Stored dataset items
——————————

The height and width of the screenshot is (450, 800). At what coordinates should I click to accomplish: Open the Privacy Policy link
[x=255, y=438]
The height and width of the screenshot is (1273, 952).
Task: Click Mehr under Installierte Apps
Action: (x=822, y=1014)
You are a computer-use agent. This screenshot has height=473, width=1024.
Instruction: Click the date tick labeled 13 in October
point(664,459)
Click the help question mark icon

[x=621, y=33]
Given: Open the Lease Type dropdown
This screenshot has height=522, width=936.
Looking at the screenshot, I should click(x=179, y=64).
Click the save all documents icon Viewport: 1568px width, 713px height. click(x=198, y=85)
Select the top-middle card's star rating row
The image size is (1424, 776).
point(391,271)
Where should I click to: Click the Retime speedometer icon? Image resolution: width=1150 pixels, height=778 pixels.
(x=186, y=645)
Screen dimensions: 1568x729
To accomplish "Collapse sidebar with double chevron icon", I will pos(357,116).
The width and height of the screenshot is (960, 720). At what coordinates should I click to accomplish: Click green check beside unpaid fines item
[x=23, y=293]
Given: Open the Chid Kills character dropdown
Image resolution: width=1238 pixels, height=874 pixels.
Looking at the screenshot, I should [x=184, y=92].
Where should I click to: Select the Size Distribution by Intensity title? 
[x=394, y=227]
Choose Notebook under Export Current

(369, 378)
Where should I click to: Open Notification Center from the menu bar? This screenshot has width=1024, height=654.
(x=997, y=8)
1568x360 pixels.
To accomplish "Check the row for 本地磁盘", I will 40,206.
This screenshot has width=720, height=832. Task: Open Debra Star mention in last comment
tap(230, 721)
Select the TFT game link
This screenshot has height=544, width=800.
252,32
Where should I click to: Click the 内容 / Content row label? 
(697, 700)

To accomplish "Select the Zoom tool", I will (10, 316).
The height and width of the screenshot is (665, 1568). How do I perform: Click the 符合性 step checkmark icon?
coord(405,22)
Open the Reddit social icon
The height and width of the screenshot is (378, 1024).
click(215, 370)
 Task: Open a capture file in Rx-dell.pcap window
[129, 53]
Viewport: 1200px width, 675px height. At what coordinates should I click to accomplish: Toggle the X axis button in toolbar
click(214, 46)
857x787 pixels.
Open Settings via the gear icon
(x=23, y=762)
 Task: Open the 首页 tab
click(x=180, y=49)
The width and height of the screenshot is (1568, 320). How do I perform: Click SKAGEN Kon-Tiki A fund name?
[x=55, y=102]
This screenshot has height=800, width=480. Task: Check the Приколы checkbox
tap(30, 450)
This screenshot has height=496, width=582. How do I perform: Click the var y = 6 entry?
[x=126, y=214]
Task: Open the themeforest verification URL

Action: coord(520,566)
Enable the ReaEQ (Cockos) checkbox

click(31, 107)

——————————

WORK INSTRUCTION
Out of the entries, report each line that contains the word "Given".

EXPECTED ANSWER
Given: Open the Lease Type dropdown
Given: Open the Chid Kills character dropdown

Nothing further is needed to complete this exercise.